[Click-target data]

· · · · ·

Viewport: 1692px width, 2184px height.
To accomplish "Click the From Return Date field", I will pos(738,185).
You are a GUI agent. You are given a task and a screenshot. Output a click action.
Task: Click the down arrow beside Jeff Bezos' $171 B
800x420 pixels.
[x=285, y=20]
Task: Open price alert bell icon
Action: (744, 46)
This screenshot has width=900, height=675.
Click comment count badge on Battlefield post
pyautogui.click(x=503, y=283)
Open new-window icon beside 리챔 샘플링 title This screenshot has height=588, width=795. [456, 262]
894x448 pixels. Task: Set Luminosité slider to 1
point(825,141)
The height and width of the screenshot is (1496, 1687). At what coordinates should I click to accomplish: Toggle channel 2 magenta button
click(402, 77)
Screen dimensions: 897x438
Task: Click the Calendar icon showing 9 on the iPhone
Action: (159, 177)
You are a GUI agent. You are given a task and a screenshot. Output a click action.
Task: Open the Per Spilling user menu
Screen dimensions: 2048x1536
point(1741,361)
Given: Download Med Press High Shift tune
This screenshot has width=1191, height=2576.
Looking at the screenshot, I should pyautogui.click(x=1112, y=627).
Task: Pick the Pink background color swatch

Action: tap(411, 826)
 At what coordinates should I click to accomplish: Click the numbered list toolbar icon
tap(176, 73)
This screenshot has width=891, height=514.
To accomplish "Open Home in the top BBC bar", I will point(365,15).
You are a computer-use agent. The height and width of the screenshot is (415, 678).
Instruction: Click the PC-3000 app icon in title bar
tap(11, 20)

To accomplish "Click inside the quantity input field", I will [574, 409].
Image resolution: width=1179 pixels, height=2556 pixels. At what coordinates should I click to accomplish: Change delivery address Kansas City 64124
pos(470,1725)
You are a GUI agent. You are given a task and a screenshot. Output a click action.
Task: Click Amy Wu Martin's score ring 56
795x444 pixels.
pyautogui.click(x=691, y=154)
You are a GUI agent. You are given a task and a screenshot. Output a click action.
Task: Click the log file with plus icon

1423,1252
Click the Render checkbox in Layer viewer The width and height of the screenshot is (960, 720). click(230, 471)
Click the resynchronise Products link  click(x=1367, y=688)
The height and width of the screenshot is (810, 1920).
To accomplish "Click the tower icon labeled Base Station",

· · · · ·

*Your objective:*
Arrange the items as a Markdown table with the columns "Row" and "Line", starting at the line that contains "Click the resynchronise" and continuing through the end of the items. Number each row and omit any blank lines.

*Result of the exercise:*
| Row | Line |
|---|---|
| 1 | Click the resynchronise Products link  click(x=1367, y=688) |
| 2 | The height and width of the screenshot is (810, 1920). |
| 3 | To accomplish "Click the tower icon labeled Base Station", |